Aplikování strojového učení při návrhu kinematických struktur robotů

Abstract

The dissertation deals with optimizations of robot kinematics for a task known in advance, using knowledge from the field of evolutionary robotics and machine learning. Evolutionary robotics aims to create robots and their controllers using methods inspired by the evolution of natural organisms, such as optimization by genetic algorithms and controlling the robots with neural network. Machine learning deals with algorithms and techniques that work with a mathematical model, which through a learning process is able to solve problems that are often difficult to define. Evolutionary robotics has been experimenting with methods for the automatic design of robots since the 1980s, but the research usually does not leave laboratories and is hardly used in practice. This may be due to the computational complexity of the methods used, where the optimization of the robot's kinematics takes too long and with uncertain results for practical use.
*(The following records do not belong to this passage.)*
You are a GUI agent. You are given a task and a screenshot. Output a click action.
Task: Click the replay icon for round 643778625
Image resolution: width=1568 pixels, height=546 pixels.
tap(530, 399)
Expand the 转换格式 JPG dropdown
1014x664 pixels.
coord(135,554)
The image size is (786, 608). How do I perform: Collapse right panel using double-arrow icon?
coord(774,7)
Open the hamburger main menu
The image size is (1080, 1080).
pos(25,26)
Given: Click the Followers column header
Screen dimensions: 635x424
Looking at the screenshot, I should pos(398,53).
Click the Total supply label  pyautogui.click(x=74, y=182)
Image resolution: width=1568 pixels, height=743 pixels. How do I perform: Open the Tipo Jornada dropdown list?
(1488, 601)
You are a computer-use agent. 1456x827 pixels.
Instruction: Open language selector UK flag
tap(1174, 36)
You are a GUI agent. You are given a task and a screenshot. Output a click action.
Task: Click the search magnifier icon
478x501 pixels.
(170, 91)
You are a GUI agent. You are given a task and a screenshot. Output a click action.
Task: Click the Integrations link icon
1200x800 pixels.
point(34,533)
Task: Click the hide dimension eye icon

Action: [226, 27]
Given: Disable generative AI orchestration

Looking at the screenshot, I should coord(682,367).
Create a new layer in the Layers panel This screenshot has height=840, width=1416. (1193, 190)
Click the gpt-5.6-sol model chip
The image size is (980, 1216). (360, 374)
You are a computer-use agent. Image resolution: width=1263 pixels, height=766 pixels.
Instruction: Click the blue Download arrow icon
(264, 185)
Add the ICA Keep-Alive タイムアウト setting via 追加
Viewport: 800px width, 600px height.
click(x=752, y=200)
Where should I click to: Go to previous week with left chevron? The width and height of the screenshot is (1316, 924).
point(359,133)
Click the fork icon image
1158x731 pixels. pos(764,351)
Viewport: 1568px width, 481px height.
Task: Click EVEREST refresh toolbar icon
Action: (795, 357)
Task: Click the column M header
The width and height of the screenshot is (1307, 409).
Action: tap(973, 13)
Knowledge from the field of machine learning could speed up this robot design process and help to get closer to a practical engineering tool. The focus of the thesis is on a synthesis of a robot manipulator, optimized for a specific task. The tasks are defined as trajectories composed of target points. The opening chapters analyze the current state of the art. A summary of two published methods follows. The summary includes methods that synthesize robot kinematics, and the findings of this research are described. Following chapters define a method for a task-based synthesis of robot manipulators using a genetic algorithm in the MATLAB environment. Emphasis is placed on the correct definition of the optimized vector i.e. genotype and on the definition of the objective function, according to which the manipulator is evaluated. The results of the method are presented on several example tasks. A proposal to verify the results on a real modular manipulator is described next. Lastly, a method that uses neural networks for rapid robot kinematics design is presented.